I have to concur with Uerkwitz, and more specifically his comment on human interface is what’s propelling my own assumptions as to why Apple has made substantial inroads on TV. Apple has made miles of progress when compared to competing platforms like Xbox and PlayStation, as Sony doesn’t emphasize software or ecosystem development and is focused on gaming. Microsoft offers the ability to connect a TV box to Xbox, but it’s not software driven or ecosystem friendly.
Matt Burn at Tech Crunch is wrong on his assessment of Apple TV as he states:
“Gaming was key to the original pitch for the latest generation of the Apple TV. But so far the Apple TV has not become a gaming platform even though the 4th generation Apple TV packs enough horsepower to run most mobile games on the biggest screen in the house.”
It’s not pertinent as to whether Apple does compete with other game ecosystems because the cost of integrating higher-end hardware from AMD would be cost prohibitive for consumers looking for a seamless TV experience. TV is fractured and technically the older demographics are the ones who still tune into TV. What’s the point of emphasizing a feature that doesn’t even address the core demographic that Apple is intending to target?

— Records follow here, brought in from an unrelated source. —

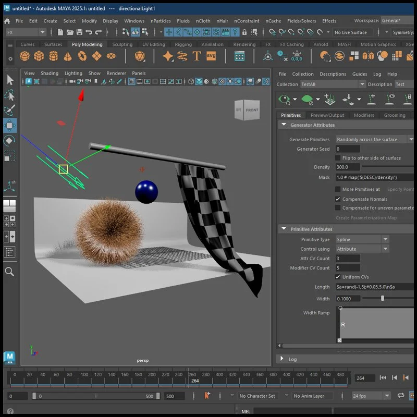Click the SVG import shelf icon

211,56
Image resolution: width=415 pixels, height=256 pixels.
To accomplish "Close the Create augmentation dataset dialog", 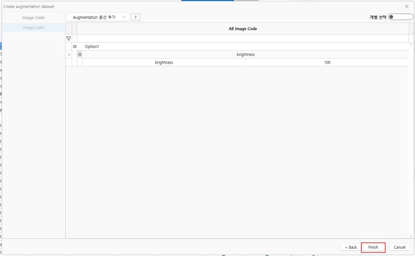I will [407, 6].
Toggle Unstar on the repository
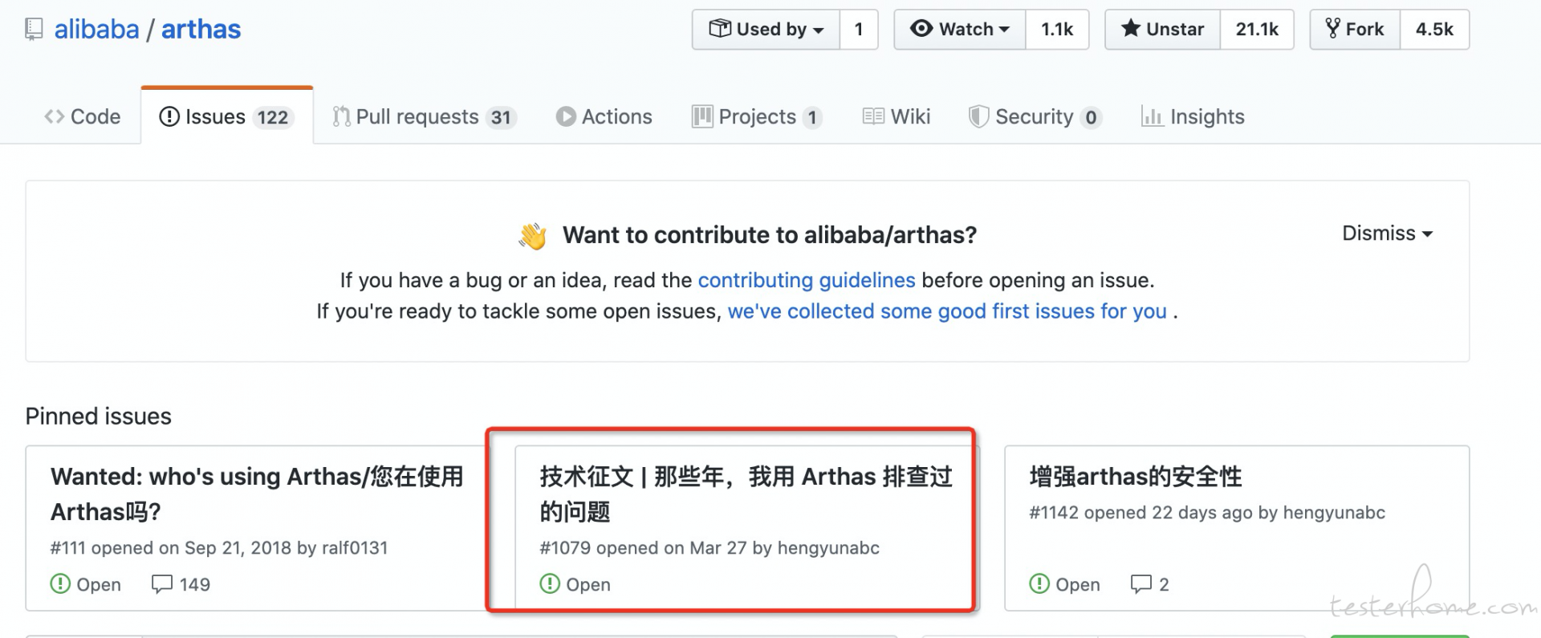 tap(1163, 30)
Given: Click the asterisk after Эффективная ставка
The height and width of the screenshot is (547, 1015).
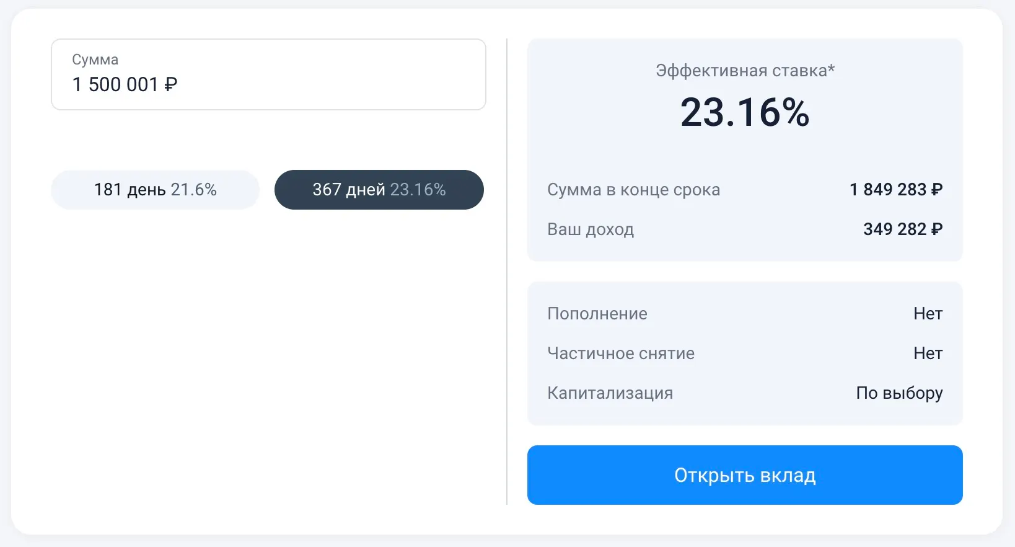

Furthermore, it’s really the simplicity of Apple TV that has made it the most viable product for transitioning the older demographic into an internet friendly environment. Basically, gaming is not the core functionality of Apple TV, and while it was emphasized at prior events, it’s not intended to be a fill-in for hard core gamers. Apple TV could be an extension to mobile gaming, but to anticipate meaningful adoption from gamers even with the implementation of better hardware and controller functionality defeats the intended purpose of the device. A controller is less user-friendly for those wanting a simple remote that accesses content on demand.
In other words, Apple’s sticking to its platform and software specific strengths. I believe it will continue to do so. Disrupting the television ecosystem is more valuable than attacking consoles. So, game consoles and Apple TV can co-exist peacefully.
It’s a huge win for Apple, but an even bigger win for media and cable operators as well. From my understanding Apple already monetizes the subscription revenue at an 85/15 split for TV apps, it’s not exactly clear how this will work with the cable operators as opposed to the channel/app providers. I’ll have to check in with the media commentary from reputable analysts on that specific front.
However, I will create model assumptions on both hardware and software revenue from Apple TV in a future article. I believe, Apple’s presence in TV was the most important takeaway from WWDC 2016. It’s the killer app/product that will converge broadcast and online streaming.
I continue to reiterate my $107.72 price target and buy recommendation.